Paul Shrimpton demonstrates this characterization of Newman’s thought in his book TheMaking of Men’: The Idea and Reality of Newman’s University in Oxford and Dublin. According to Shrimpton, Newman saw the truest, highest embodiment of education in the instructor. The person of the teacher brings to life “the power of discipline with the power of influence” with “all the consistency of a living idea.” Newman himself practiced this: his students looked up to him as a “father rather than a superior.” Newman consistently wanted his students to use books, but not depend upon them, in the sense that he wanted their learning to truly enter their hearts and animate their being. Shrimpton narrates the vivid evidence of Newman’s actual practice of education, even surveying extant student papers with Newman’s personal comments, for instance, exhorting a student to think about how he would explain his thesis extemporaneously to someone who asked about it at a party. 

Shrimpton chronicles Newman’s fight, at Oxford, against academic decadence and lassitude, of students who dwindled into idleness without the harsh threat of failure. He saw the absence of a traditio docta, even if the traditio docens remained strong. His solution, in part, was to strive to make students feel at home, to feel that their school was a “place of residence” wherein they had responsibility, not merely privilege and punishment. Shrimpton illustrates with a striking quote from Newman’s 1856 sermon, “Intellect, the Instrument of Religious Training,” the first in a series preached before the Catholic University of Ireland in honor of the opening of its church:

I want the same roof to contain both the intellectual and moral discipline… I want the intellectual layman to be religious, and the devout ecclesiastic to be intellectual.
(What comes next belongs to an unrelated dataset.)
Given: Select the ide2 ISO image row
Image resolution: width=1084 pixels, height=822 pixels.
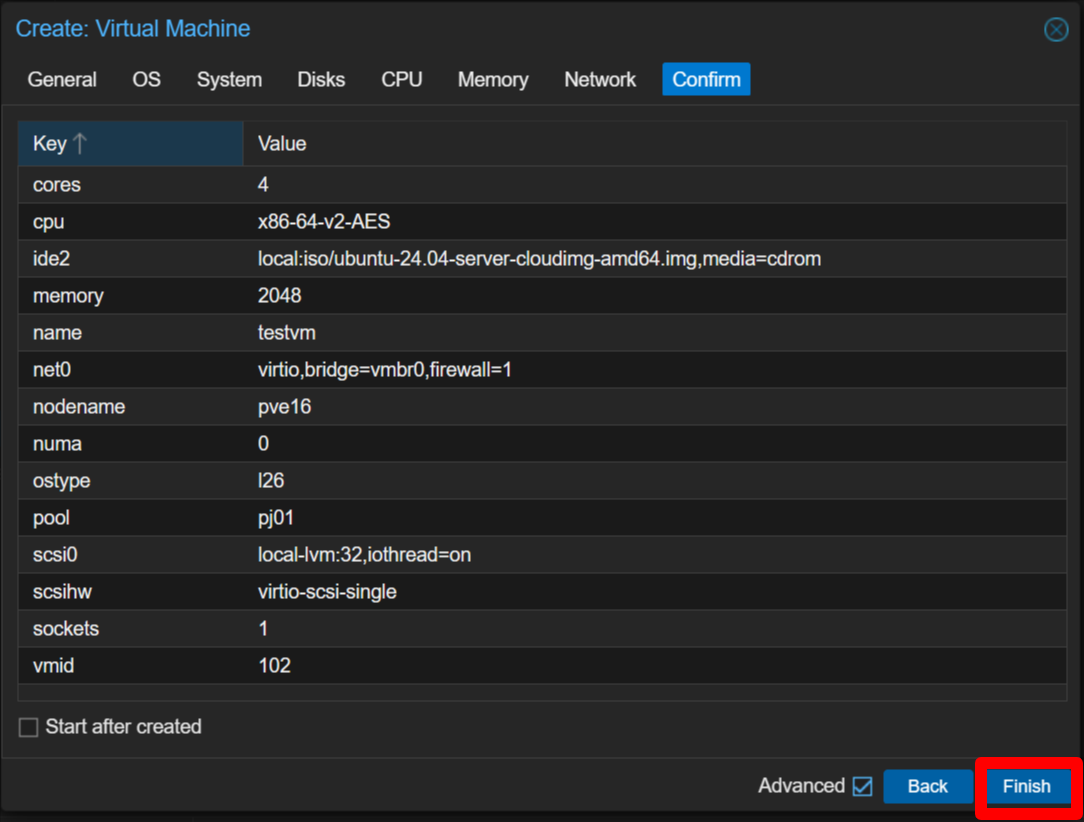Looking at the screenshot, I should pos(540,259).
Newman saw education as a corporal work of mercy. He took the motto of the University from the Latin of Matthew 25:34: “Hospes eram, et collegistis me” [I was a stranger, and you welcomed me]. It is the college, in particular, that does this work, welcoming strangers into a new collegiality, a new setting, a new hospitality, of diverse but unified persons joined in a common pursuit of truth. This ideal of mixing the religious and intellectual, the moral and academic, remained largely an ideal for Newman. Newman resigned his post as rector of the Catholic University in 1859, and returned undivided to his duties at the Birmingham Oratory. It had been clear the project was failing for some years, due in part to low enrollment, attracting instructors, and difficulty uniting the Irish Bishops and University instructors in a single purpose. Newman’s high standards for bringing moral and intellectual rigor under the same roof were perhaps ahead of his time, the full fruits of which might now, today, be more within our grasp. 

Conclusion 

Newman’s philosophy is the full growth of 12th century scholasticism, which Newman himself said was “the germ of the new civilization of Europe, which was to join together what man had divided, to adjust the claims of Reason and Revelation, and to fit men for this world while it trained them for another.” Newman’s University is a place for teaching universal knowledge, by virtue of Reason. The Church’s possession of Revelation, and authoritative love for her children, grants her the duty and right to undergird with faith and morals this universal human enterprise to seek truth. The natural result of this complex human pursuit is the propagation of human persons formed in the truth who can effectively, intelligently, and conscientiously act well for the sake of that truth in society. Newman’s philosophy of education is not only in line with the historic Catholic principles related to formation of intellect, morals, and conscience, but his writings are essential for those today who are today fighting a more advanced stage of the same battle Newman fought. In order to “fit men for this world” while training them “for another,” the University and Church must work together, recruiting the full gamut of human potential, in order to produce persons of conscience and action. Without heeding Newman’s thought, we may inadvertently be training men “for this world” while making them unfit for “another.”